Иван Сергеевич, напротив, сколько я мог заметить, пользовался их благорасположением, и даже, что очень редко, их откровенностью. Много бы он мог сделать для своих крестьян, если бы чужбина не отняла его от нас. В свой последний приезд в Россию и в следующий 1882 год, когда он в Спасское писал к жене моей, видно, как начинал он заботиться и о своей богадельне, и о своей школе, и даже о здоровье крестьян. Для школы им была рекомендована одна учительница, которая, как слышал я, в последнее время даже девочек приохотила учиться грамоте. Для того, чтоб крестьяне не оставались без медицинской помощи, он велел выдавать 200 руб. в год тому из мценских врачей, кто возьмется заезжать в Спасское и заходить к больным.

Во все наше пребывание в Спасском, и Тургенев, и я были очень рады, что наш репетитор Коцын бескорыстно и горячо взялся за лечение крестьян, и с таким успехом, и такое вдруг заслужил их доверие, что каждое утро, в известные часы, ехали и ползли к нему больные. Пустая летом школа превратилась в приемную больных и в аптеку. К террасе не раз приходили старики, старухи и бабы с детьми, чтобы узнать, когда им можно будет видеть лекаря. Иногда, в пустых болезнях, крестьянам и детям их помогала жена моя; иногда мне приходилось защищать больных от собак и провожать их до школы, где они и садились на крылечко ожидать Коцына. Иногда с Коцыным на беговых дрожках я заезжал в избы и раз видел девушку, лет 14-ти, которая внезапно заболела в поле на покосе. Ее уже причащали, читали над ней отходную и готовили к смерти. Коцын взялся ее вылечить. Когда мы вошли, девушка лежала в темной, душной избе, со светящимися щелями в стенах. Пол был земляной, с ямой от бывшего погреба. Кругом дощатой постели и по углам помещались мешки, клетушки, запертый сундучок и висело точило в берестовом футляре. Больная была в грязной рубашке; ей было легче. Скоро она совершенно оправилась и через неделю уже работала. И немало было таких случаев.
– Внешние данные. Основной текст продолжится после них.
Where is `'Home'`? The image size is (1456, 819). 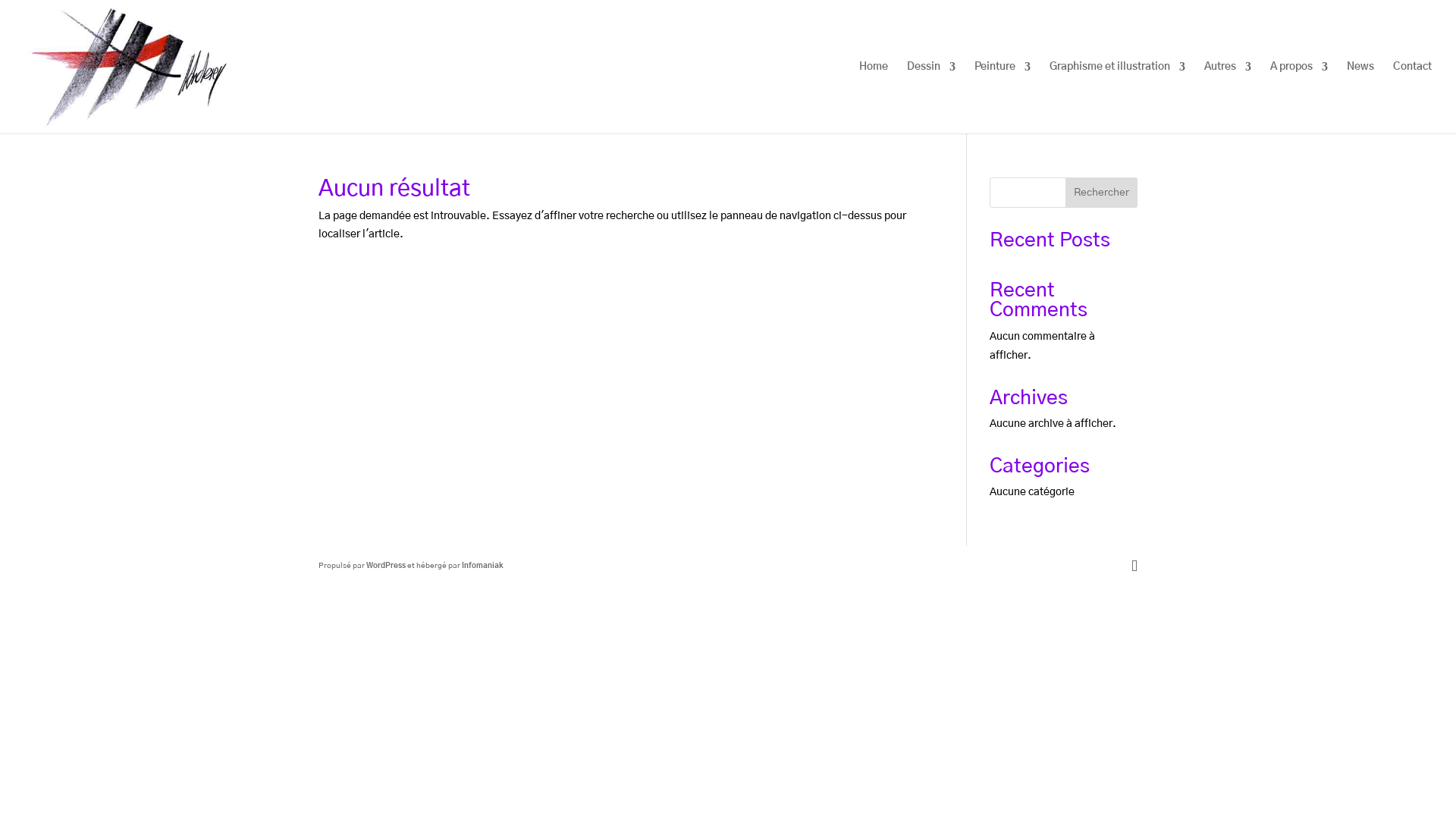
'Home' is located at coordinates (874, 97).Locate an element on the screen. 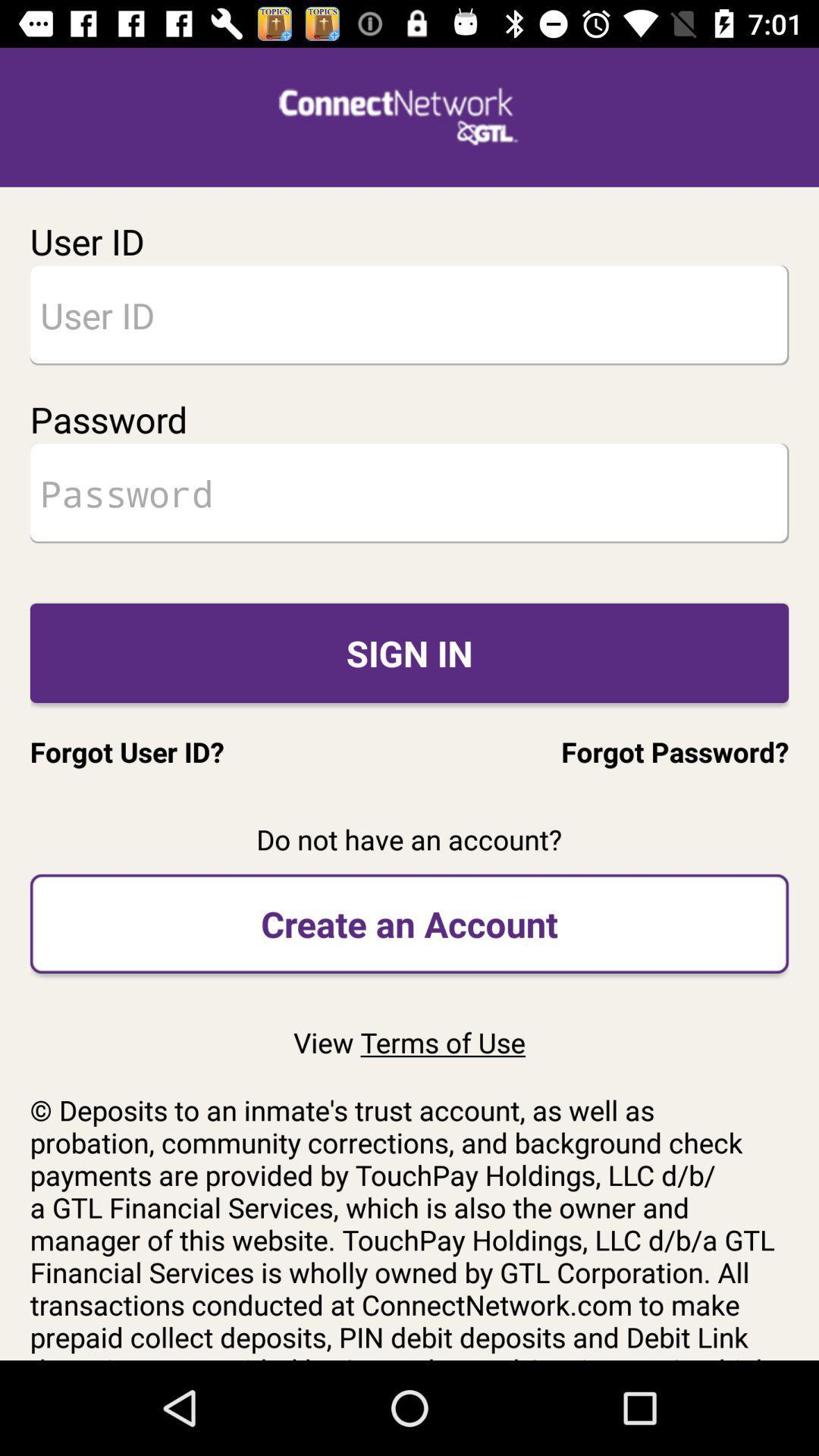 The image size is (819, 1456). password is located at coordinates (410, 493).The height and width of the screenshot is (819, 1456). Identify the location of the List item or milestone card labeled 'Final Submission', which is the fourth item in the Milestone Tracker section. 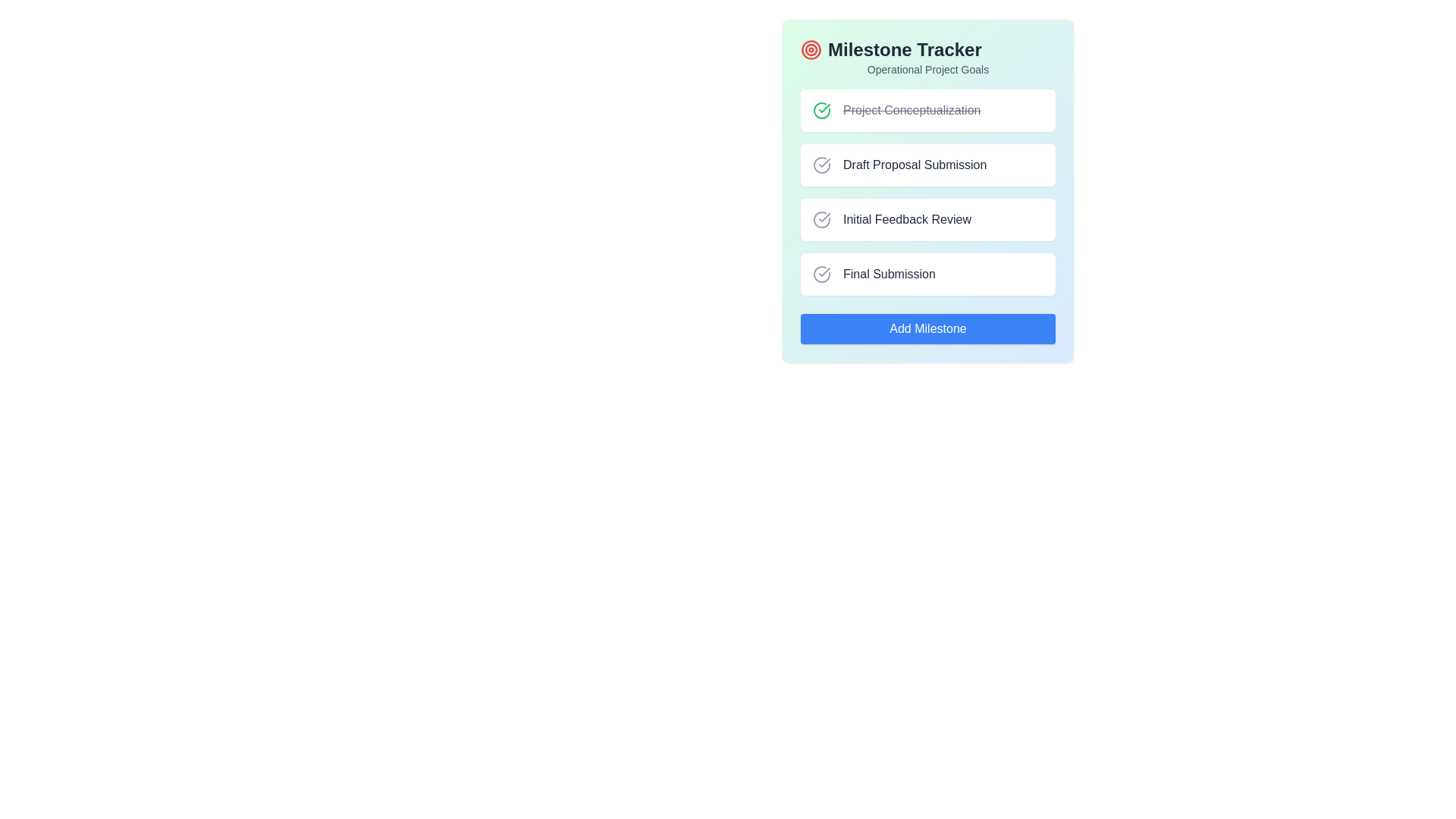
(927, 275). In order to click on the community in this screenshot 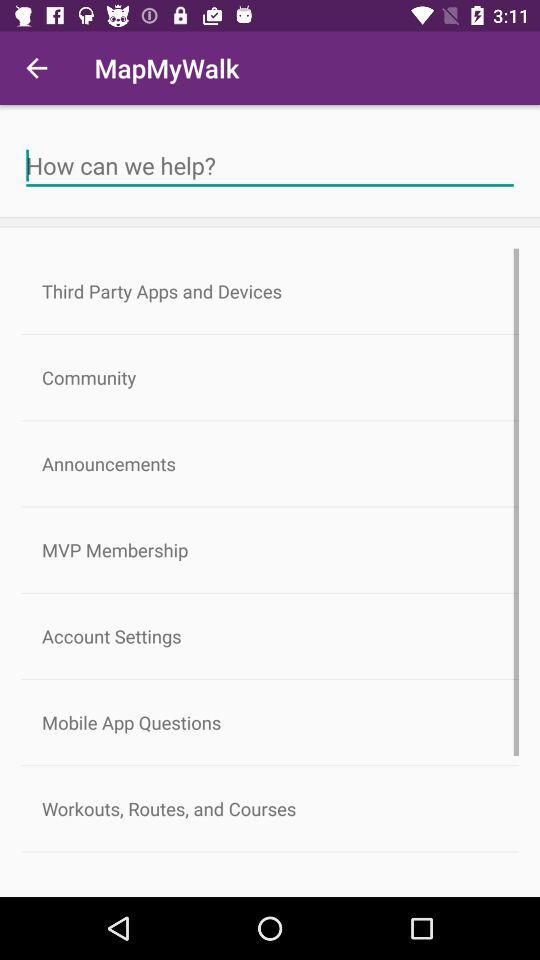, I will do `click(270, 376)`.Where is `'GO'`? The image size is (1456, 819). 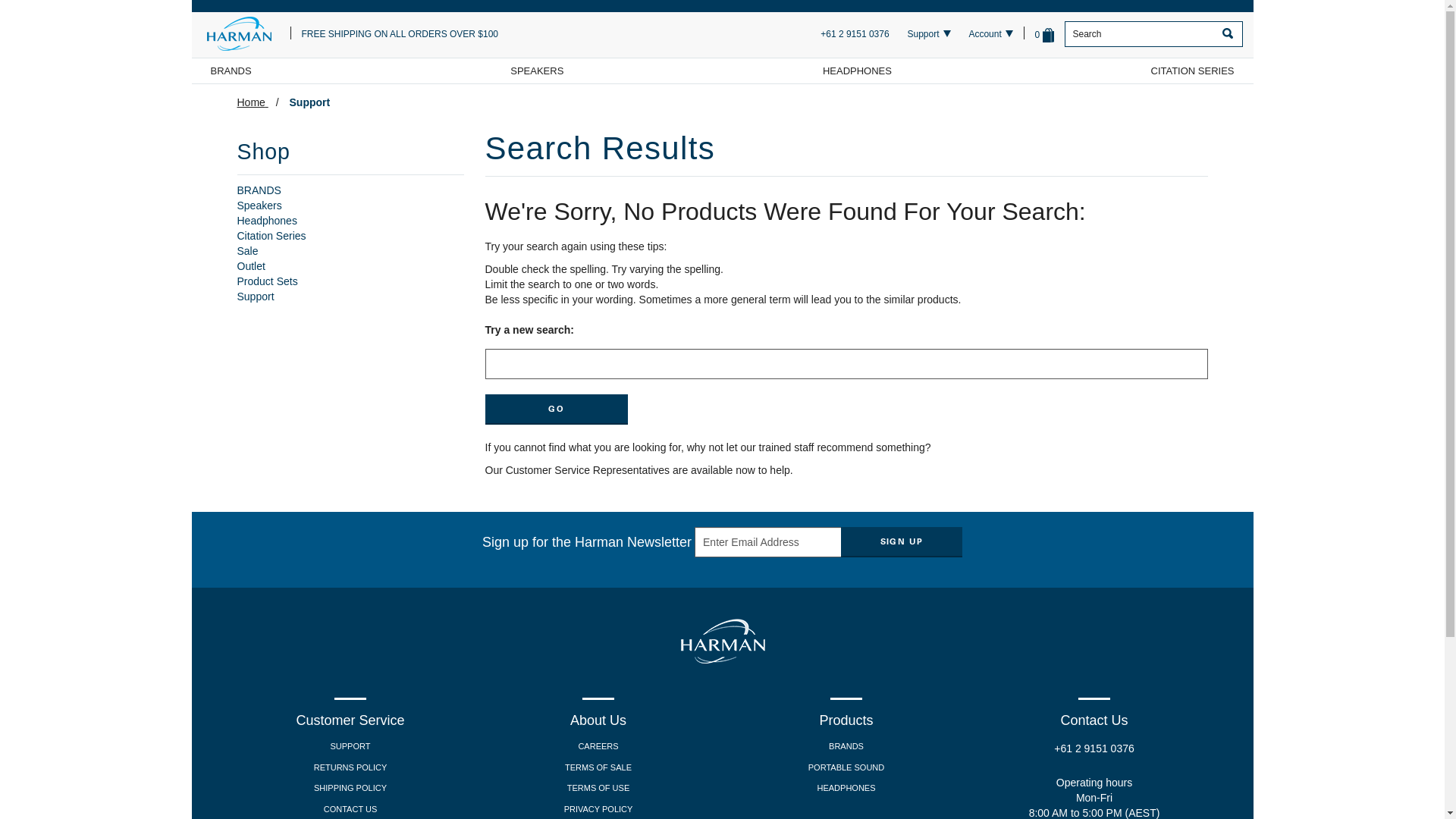 'GO' is located at coordinates (556, 410).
Слава о нашем студенте-лекаре прошла и в другие деревни, и к Тургеневу в усадьбу стали приводить больных верст за 15, за 20.

Коцын, еврей по происхождению, даже с богатых мужиков, когда они ему совали в руку деньги, ничего не брал, да к тому же это был, очевидно, медик по призванию. Вне уроков, и утром, и за обеденным столом, и вечером за чаем, он только и говорил, что о своих больных -- никакого иного разговора у него с нами или с Тургеневым и не было.

Однажды за обедом Тургенев сказал Коцыну:

"Разные бывают врачи; я знал одного уездного врача; раз с его больным случился обморок; "за доктором, скорей за доктором!" -- кричал этот уездный врач, которого вся практика заключалась по большей части в освидетельствовании мертвых тел. А то один помещик лечил крестьян. Его и спрашивают, знает ли он медицину? -- Нет, отвечал он,-- я лечу не по медицине, а по филантропии... Раз он прописал одному мужику вымазаться дегтем и напиться меду -- через несколько дней узнает от жены больного, что ему легче. Ох! Только уж трудновато ему было, бедному... как вымазался он медом-то, от мух и отбою не было... да и деготь-то показался ему не вкусен... Уж не оттого ли он и выздоровел, что сделал наоборот?" -- иронически заметил Иван Сергеевич.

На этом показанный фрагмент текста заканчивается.